Iliad SA is based in Paris and has more than 20 million customers, mainly in France, and three million in Italy. Its value on the Paris Bourse is €6bn. The company was founded by a colourful entrepreneur and one of France’s richest men, Xavier Niel, 24 years ago when, following a takeover of an internet provider, he renamed it Iliad.

In 2002 the company launched a low-priced broadband package setting the benchmark in the French market. Ten years later he launched a very competitive mobile service which quickly captured 20pc of the market and revolutionised mobile telephony in France. Iliad shares soared and doubled in the five years up to 2017.

However, all is not well at Iliad. Last year its shares fell more than 40pc and now trade at around €100 a share. While investors worried over the difficulty of generating cash, the chairman was “done” for insider trading.

Last year the group lost 250,000 subscribers, almost 100,000 broadband customers and significant revenues and profits in its core French market.

Corporate governance group Proxinvest has recommended that investors oppose the pay resolution for five Iliad directors costing €53m. They also question the share plan for 23 employees granting them 5pc of the share capital of offshoot Free Mobile. Apparently their payment is linked to the performance of Free Mobile, not Iliad, but with an option to receive their entitlement in cash or Iliad shares.

The insider dealing affair has not gone away either. Iliad’s one-time chief executive, now chairman, was fined €600,000 when he apparently offloaded stock weeks before a failed bid for the US telecoms group T Mobile. He intends to appeal the decision but it’s left a sour taste with investors.

The group tried to calm the situation at a recent investor day, but with limited success. In a rare admission, Mr Niel admitted the group made mistakes and was probably arrogant. At the same meeting he announced a plan to raise €2.7bn by selling 10,000 mobile masts in France, Italy and Switzerland to the Spanish infrastructure group Cellnet Telecom. The proceeds will allow the group to cut debt and counter the increase in competition.

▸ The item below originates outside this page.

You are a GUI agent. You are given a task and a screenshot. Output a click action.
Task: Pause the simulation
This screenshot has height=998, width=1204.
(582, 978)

However, the debt may not fall as the company hopes, because the mast sales have service agreements for 20 years which could be seen as an operating lease. If this is the case, new accounting rules would require it to be treated as a debt.

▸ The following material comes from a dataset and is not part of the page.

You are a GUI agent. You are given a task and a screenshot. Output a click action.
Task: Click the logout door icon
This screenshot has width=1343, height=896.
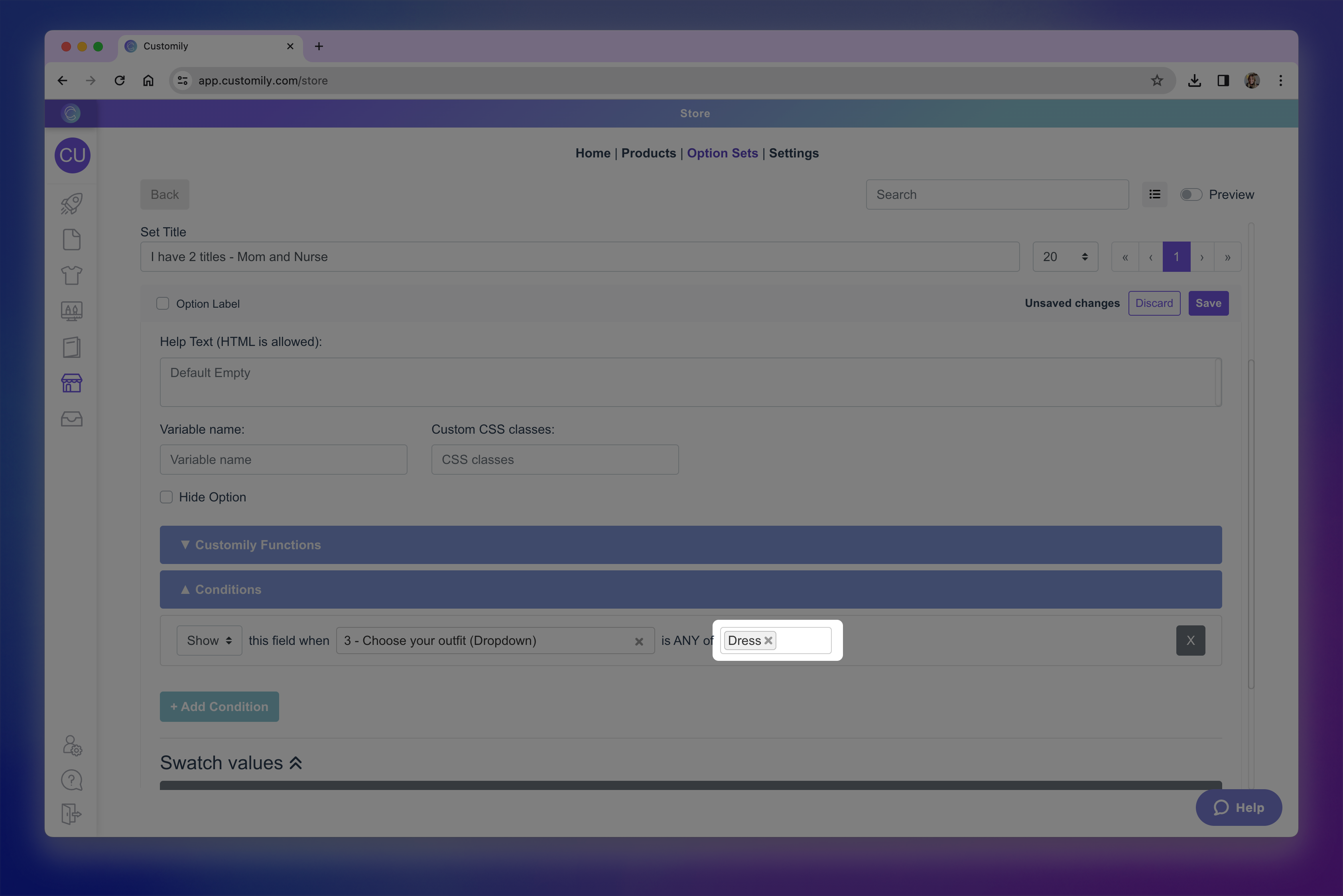71,814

Unfortunately the masts deal is unlikely to solve the group’s lack of profitability and its policy of cost competitiveness might be backfiring with competitors dropping prices further and pressuring France’s fourth-largest telecom group.

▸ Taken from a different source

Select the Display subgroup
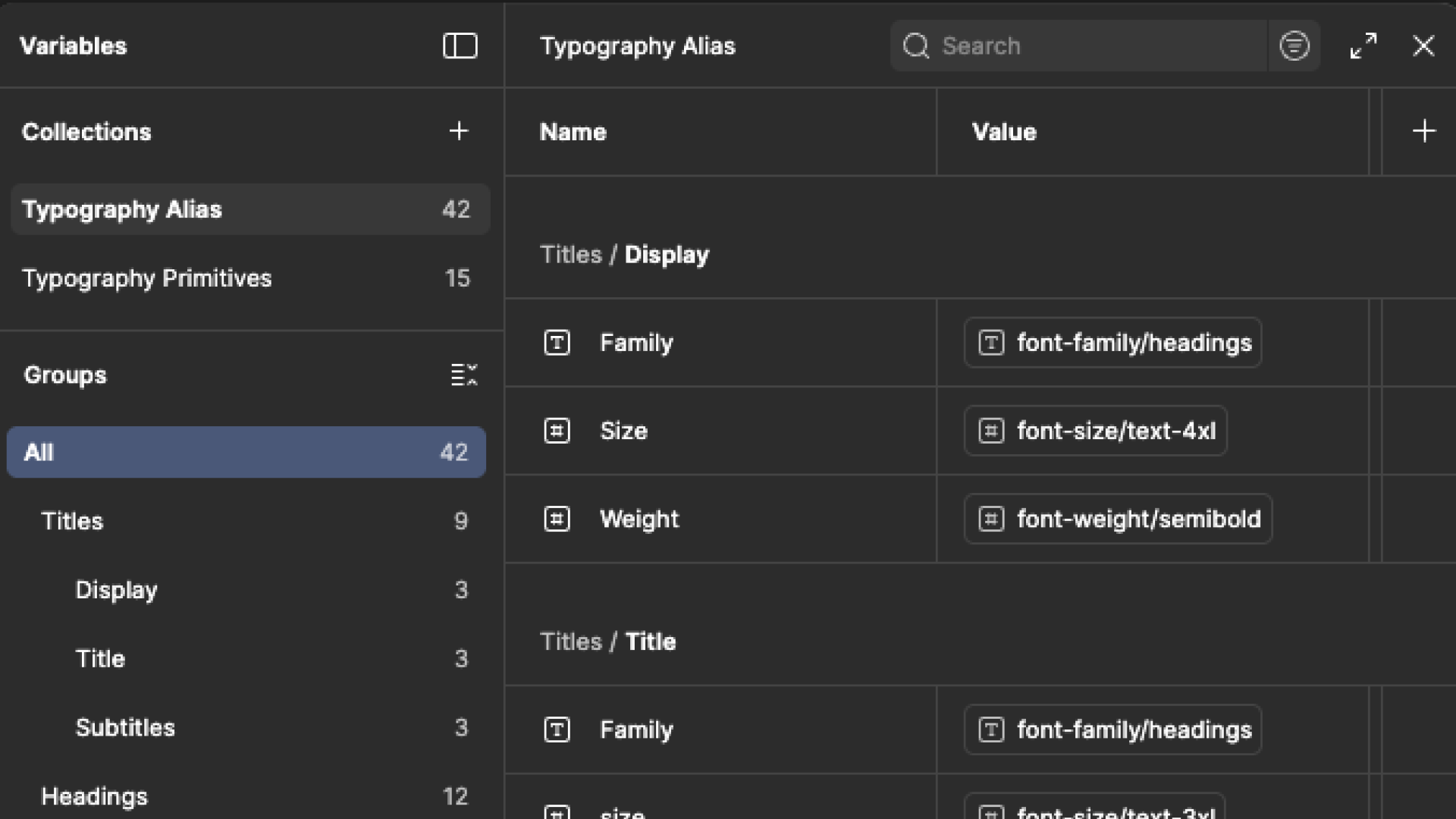1456x819 pixels. [x=116, y=590]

The answer, according to some, may be to reduce the number of French telecos from four to three. This of course would need regulatory approval. Should President Emmanuel Macron permit consolidation, that would drive up customer costs, increase job losses and anger Yellow Vest protesters. Given all these potential troubles, I’d give Iliad shares a wide berth.

Nothing in this section should be taken as a recommendation, either explicit or implicit, to buy any of the shares mentioned.